Само собой, престарелого императора Форлорна Девятого на охоте не было. Слишком слаб и немощен был правитель Дагерии, чтобы выбираться из дворца. Всем тут командовало следующее поколение — его дочь, будущая императрица Дагерии, Элаиза Форлорн. Вокруг нее постоянно вилась свита из барышень, пижонов, а также тех, кто искал расположения будущего монарха в надежде стать фаворитом уже немолодой правительницы.
Я не особо интересовался жизнью Шамограда и Дагерии — не до того было в череде бесконечных тренировок и занятий, но даже я знал, что будущая императрица, с момента представления ее свету четверть века назад, вела весьма распутный образ жизни, потакая всем своим прихотям. Ее муж, родом из вашимшанских герцогов, был слаб здоровьем, и даже маги-целители не могли надолго избавить его от последствий глубоко запущенной чахотки. Ходили слухи, что причиной недуга стало магическое отравление, а некоторые злые языки поговаривали, что оно было делом рук самой кронпринцессы, которой навязанный когда-то отцом брак стоял поперек горла.

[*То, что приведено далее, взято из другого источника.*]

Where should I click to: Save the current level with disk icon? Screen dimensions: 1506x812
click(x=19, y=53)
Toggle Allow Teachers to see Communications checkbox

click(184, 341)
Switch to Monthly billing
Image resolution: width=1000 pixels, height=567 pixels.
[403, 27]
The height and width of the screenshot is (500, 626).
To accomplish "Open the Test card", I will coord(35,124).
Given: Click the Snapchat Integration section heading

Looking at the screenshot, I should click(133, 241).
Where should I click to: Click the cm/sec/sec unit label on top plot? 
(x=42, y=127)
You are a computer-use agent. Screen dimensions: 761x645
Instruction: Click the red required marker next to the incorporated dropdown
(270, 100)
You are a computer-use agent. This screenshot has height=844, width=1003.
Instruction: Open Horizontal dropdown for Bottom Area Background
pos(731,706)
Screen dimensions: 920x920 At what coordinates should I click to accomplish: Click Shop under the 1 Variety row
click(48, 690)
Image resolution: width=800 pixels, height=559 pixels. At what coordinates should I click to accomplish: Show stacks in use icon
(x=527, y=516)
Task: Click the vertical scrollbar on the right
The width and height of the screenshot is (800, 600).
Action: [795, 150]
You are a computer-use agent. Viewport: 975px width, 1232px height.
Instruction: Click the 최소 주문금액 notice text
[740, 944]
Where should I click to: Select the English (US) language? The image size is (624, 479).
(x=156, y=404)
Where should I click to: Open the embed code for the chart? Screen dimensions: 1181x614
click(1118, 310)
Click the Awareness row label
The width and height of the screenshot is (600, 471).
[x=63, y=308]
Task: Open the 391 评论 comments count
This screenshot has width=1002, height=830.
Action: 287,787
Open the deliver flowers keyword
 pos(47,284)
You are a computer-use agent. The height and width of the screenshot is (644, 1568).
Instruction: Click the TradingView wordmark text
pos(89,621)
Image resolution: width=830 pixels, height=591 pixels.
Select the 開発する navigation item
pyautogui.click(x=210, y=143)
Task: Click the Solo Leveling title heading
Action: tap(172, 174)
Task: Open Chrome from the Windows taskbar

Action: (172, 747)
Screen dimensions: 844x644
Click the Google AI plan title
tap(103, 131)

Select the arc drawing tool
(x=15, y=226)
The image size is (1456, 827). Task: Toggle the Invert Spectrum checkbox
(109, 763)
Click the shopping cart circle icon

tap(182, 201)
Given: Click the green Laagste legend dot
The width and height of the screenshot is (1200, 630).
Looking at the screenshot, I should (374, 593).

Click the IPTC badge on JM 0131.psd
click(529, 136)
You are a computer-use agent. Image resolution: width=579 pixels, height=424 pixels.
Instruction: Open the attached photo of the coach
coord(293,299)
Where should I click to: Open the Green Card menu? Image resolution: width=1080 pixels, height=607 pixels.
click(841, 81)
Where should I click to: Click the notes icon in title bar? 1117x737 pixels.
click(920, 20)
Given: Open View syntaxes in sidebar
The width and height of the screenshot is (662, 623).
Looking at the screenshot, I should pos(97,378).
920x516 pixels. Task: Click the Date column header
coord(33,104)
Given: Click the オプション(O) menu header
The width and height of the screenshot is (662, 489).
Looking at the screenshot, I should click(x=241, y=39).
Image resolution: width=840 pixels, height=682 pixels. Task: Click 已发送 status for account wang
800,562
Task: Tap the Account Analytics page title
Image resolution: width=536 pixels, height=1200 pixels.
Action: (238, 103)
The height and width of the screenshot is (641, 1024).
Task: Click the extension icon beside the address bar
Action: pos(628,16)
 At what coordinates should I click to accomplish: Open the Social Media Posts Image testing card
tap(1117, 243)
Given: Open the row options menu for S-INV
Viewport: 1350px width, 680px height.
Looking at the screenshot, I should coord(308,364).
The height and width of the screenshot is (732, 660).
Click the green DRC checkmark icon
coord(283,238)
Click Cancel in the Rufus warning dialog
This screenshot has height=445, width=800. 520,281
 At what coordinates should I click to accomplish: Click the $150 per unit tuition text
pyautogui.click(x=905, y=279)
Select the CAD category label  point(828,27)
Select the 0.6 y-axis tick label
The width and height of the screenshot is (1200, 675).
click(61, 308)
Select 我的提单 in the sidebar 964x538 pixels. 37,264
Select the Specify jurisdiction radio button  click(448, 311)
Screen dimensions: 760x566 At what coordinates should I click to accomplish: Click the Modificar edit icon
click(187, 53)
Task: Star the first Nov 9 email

Народная молва шла и дальше, приписывая супругу Элаизы еще и мужскую немощь, что вызывало ряд вопросов о том, кто же на самом деле являлся отцом внучки императора Форлорна Девятого. Одни говорили, что Элаиза понесла после интрижки с вашимшанским же послом, герцогом Хелесским, который и помог отравить супруга принцессы, другие — что внучка Форлорна Девятого вовсе была от какого-то пажа или слуги. Особо язвительные позволяли себе вполголоса говорить, что отцом молодой принцессы Отавии был вообще один из рабов, что прислуживали во дворце. В пользу этой версии приводили довод, что Отавия не была похожа ни на мать-дагерийку, ни на отца-вашимшанца. В ней было больше северных кровей, присущих Кибашаму. Только старики отмахивались от этих россказней и говорили, что Отавия как две капли воды похожа на свою бабку, почившую супругу Форлорна Девятого и мать Элаизы Форлорн. Но так как жена императора уже более двадцати лет лежала в фамильном склепе, ожидая, когда к ней присоединится и ее супруг, проверить эти слова не представлялось возможным.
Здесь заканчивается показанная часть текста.